She finally stopped at one chair. “Maestro!”

His hair was white and waved back from high temples. He was as thin as a catgut string, yet his posture was more tightly wired.

The pale eyes that regarded her were blank.

She struck her clasped fist against her breastbone, a sort of human percussion that made him blink.

“Irene Adler,” she said. “I most urgently desire to speak with you.”

We adjourned to Delmonico’s.

The old fellow walked in like a prince, but it was clear he had not dined so well in ages. Irene ordered like a caliph, and lit cigarette after cigarette.

I kept watch.

“Irene,” the old fellow murmured between courses. “I never thought I would hear you sing again.”

“I have your violin. I wish to return it.”

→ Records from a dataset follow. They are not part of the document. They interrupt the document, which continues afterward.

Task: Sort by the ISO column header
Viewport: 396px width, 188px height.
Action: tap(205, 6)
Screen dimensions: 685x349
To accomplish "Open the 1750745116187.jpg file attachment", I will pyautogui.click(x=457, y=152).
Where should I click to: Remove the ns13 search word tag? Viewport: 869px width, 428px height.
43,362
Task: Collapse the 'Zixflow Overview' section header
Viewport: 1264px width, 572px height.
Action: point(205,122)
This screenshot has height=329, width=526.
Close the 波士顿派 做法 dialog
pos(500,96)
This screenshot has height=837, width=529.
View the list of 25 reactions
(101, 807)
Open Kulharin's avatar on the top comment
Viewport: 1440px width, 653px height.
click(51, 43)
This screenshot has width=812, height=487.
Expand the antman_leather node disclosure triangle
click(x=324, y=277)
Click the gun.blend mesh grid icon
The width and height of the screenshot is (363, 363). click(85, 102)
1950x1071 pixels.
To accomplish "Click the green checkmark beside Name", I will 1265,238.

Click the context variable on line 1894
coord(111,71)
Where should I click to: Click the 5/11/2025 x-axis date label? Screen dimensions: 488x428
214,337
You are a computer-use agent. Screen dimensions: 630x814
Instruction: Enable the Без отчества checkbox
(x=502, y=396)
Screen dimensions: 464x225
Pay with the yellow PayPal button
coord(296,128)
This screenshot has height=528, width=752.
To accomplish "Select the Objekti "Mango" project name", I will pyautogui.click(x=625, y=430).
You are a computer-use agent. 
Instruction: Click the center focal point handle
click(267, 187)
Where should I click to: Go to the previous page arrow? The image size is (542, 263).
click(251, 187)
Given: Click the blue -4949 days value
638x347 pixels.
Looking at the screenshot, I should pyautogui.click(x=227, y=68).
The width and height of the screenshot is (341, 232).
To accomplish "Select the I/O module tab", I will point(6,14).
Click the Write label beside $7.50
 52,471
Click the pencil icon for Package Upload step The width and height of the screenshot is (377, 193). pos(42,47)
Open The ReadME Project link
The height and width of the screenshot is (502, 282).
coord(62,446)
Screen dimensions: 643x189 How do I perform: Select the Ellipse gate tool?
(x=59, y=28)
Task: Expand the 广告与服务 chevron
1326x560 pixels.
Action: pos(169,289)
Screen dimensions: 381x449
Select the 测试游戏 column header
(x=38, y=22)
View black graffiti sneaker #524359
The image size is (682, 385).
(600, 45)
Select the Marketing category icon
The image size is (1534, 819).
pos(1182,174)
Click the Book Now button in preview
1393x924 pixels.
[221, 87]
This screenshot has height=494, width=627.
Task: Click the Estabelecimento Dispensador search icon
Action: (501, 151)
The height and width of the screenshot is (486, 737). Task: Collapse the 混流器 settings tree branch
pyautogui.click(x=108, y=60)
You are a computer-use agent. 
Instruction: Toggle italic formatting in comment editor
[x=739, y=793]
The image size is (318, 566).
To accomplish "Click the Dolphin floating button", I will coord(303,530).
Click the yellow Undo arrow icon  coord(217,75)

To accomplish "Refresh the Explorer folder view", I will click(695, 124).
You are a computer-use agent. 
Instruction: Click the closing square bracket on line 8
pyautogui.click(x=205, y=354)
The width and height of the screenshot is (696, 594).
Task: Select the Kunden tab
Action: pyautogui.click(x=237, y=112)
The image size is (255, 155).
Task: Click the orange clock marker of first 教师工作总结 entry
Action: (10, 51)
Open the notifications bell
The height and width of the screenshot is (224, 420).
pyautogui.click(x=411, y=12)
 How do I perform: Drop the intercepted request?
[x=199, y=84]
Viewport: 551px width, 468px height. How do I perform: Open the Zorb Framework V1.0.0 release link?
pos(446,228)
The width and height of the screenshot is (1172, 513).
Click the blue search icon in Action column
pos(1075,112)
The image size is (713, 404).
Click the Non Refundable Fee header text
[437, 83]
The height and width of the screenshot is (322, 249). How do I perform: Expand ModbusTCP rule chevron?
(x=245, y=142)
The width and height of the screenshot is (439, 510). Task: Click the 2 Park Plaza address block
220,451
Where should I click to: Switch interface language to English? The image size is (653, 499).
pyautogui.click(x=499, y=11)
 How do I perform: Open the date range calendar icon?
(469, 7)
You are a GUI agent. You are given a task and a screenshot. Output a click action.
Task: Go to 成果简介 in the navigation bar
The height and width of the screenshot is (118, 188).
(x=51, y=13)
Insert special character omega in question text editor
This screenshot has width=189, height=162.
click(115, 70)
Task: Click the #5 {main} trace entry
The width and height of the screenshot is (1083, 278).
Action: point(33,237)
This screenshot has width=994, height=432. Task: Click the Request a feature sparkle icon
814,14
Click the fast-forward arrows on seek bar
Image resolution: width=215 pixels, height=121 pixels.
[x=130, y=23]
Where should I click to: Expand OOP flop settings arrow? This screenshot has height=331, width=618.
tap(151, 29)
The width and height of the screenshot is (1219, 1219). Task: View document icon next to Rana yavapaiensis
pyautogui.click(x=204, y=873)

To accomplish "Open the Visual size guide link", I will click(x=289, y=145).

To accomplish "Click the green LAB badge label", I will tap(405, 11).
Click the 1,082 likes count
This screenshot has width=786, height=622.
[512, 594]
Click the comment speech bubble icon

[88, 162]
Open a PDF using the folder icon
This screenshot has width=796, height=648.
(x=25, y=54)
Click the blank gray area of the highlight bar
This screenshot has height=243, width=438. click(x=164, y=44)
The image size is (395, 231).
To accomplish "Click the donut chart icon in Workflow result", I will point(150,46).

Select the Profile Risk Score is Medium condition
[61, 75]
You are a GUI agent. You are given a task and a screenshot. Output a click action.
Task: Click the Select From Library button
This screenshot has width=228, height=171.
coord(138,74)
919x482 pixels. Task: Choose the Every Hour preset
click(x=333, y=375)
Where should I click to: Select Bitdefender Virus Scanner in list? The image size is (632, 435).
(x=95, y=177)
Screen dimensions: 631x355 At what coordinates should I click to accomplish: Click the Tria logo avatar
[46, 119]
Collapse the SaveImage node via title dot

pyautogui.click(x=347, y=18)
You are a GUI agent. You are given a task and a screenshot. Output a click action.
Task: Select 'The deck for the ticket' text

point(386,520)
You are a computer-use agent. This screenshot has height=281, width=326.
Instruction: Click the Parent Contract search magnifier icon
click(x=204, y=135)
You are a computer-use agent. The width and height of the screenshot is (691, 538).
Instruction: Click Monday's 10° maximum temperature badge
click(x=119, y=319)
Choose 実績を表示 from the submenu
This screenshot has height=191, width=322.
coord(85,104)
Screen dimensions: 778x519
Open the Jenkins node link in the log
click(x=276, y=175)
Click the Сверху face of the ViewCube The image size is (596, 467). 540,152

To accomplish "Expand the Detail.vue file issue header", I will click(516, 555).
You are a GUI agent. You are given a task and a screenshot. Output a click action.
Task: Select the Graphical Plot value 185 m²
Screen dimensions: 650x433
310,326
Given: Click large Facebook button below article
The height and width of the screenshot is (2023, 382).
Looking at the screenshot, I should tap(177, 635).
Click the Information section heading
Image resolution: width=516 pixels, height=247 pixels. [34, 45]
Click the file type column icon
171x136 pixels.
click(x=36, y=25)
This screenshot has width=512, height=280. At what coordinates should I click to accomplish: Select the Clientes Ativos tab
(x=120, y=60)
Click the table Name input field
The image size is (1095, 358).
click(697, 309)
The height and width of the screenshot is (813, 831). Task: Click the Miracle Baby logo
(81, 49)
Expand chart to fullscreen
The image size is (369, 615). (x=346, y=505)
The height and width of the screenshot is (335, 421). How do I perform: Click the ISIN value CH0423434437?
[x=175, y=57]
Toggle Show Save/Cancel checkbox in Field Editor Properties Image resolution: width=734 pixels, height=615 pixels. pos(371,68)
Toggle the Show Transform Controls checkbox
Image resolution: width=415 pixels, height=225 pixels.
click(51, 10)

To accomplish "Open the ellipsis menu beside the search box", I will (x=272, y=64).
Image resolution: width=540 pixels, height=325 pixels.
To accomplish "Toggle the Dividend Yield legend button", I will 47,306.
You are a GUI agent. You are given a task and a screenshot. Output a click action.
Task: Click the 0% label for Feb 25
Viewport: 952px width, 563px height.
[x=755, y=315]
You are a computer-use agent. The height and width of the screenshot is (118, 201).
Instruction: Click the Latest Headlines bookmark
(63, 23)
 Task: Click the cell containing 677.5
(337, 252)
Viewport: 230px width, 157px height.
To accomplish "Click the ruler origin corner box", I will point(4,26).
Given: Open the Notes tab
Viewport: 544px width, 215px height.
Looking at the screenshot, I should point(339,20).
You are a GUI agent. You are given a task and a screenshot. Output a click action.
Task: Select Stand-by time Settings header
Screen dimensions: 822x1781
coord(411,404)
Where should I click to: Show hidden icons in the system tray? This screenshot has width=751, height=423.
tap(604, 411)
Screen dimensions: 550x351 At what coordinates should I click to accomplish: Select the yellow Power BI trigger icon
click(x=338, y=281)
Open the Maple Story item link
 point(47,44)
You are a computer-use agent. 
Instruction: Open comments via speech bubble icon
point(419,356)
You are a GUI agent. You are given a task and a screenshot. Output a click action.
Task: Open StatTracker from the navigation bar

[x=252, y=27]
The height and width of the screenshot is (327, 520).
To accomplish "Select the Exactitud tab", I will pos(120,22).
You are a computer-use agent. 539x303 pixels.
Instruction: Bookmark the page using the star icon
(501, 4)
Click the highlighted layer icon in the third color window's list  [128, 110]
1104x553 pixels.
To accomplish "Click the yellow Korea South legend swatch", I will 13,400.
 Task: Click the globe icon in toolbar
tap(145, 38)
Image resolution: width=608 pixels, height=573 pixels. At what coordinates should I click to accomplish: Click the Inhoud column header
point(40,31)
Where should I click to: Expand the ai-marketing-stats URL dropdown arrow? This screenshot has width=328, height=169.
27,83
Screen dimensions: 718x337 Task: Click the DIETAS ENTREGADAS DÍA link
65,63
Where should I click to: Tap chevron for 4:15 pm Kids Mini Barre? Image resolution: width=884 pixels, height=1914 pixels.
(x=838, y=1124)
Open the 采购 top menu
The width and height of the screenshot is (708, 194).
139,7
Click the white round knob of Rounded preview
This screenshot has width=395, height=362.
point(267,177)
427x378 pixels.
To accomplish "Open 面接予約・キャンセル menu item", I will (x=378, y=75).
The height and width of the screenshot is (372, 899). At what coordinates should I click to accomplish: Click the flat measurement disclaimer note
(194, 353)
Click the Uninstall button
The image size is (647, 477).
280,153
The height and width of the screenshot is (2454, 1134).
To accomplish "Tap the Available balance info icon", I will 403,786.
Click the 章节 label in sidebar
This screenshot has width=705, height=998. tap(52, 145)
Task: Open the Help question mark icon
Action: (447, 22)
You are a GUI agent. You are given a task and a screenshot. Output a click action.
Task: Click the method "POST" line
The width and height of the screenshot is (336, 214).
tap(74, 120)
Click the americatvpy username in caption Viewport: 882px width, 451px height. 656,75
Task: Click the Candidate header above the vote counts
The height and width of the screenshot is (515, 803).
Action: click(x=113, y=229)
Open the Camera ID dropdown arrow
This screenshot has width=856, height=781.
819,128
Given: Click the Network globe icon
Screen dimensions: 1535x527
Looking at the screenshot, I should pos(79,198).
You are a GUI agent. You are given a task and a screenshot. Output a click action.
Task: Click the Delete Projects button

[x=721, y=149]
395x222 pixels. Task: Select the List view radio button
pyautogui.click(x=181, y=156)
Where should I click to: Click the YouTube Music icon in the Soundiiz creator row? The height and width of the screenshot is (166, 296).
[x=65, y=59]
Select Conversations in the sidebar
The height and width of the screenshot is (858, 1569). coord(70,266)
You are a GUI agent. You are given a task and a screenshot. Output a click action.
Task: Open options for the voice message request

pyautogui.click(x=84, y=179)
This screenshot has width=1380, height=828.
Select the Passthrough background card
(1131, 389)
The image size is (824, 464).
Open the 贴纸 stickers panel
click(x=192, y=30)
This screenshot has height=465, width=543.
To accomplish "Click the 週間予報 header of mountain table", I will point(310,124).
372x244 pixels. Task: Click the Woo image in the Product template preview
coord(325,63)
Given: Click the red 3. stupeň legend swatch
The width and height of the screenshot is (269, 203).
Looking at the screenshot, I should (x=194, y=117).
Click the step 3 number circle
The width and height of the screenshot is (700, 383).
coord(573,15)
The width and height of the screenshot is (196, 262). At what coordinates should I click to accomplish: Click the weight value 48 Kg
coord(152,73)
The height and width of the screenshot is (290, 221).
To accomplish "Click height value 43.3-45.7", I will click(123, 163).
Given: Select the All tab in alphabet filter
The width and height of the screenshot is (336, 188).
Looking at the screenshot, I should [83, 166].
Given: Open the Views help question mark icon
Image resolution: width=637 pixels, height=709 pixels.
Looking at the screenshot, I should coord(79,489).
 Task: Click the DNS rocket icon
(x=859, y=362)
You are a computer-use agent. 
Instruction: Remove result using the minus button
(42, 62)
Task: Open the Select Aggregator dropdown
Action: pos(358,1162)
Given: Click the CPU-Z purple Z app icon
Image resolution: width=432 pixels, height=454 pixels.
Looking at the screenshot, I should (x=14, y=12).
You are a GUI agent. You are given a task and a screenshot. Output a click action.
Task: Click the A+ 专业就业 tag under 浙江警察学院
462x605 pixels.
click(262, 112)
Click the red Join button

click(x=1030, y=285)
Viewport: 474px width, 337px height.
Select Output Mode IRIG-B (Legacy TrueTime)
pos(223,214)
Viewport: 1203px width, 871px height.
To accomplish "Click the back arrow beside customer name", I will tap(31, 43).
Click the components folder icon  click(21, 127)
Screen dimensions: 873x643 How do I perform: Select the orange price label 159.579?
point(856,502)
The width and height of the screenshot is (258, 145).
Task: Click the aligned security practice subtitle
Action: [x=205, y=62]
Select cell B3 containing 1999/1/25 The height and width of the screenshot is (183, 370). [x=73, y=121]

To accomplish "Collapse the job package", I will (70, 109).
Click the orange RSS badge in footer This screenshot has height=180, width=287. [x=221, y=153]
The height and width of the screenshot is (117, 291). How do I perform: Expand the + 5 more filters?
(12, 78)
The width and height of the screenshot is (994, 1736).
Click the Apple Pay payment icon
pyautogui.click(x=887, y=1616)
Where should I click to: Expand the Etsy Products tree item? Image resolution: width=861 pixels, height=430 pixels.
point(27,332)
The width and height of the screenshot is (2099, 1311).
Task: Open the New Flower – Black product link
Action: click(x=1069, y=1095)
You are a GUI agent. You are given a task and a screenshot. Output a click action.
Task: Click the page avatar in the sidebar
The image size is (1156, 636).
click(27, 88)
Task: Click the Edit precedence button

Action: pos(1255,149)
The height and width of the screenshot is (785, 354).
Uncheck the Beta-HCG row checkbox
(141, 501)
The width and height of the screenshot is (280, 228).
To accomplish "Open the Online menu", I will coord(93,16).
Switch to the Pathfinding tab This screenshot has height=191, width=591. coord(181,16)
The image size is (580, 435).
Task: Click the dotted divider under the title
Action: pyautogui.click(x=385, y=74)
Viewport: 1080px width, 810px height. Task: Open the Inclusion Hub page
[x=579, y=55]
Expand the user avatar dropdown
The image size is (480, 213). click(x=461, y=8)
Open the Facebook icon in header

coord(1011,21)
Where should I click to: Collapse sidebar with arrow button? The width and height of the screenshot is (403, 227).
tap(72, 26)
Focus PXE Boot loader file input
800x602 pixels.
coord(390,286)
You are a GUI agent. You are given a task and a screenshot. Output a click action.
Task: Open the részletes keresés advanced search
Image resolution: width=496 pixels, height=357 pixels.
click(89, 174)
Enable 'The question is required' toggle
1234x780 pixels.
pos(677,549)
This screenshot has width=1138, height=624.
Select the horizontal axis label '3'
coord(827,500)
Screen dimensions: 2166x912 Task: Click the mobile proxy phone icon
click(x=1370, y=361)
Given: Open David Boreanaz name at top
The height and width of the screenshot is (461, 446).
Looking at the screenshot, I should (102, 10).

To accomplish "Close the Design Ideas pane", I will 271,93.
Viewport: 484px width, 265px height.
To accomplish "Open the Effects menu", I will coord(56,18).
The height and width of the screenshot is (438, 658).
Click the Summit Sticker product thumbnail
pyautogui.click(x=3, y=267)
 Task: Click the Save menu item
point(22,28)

“Violin? What violin? A poor second to a human voice. Say that you still sing.”

“I still sing.”

“I still saw away on my lifeline. Times have changed. Did I do you a disservice, I ask myself? More escalloped potatoes? New York can be very cold. You cannot return to the past.”

“Maestro.”

He cringed, but ceased jumbling his thoughts together.

“I must know,” she said, “why I can’t remember my own past. An artist without a past is . . . nothing. I’ve come back to remember.”

He pushed away the princely dishes. I saw an old man, hungry and ashamed. A beggar with an inferior violin. I couldn’t look.

“Maestro,” she pled.

I couldn’t look.

“I am a fraud!” he declared. “I have not played a heartfelt piece of music since you left. You were my violin. You were my masterpiece. Yet, I cheated.”

“I am a cheat?” she asked, heartbreakingly ready to accept his judgment.

“No! I! I alone.” He held up his wine glass, and a waiter filled it. “My dear child.”

I sensed that he had never spoken so intimately in his strange, lonely life. Was this her father, then?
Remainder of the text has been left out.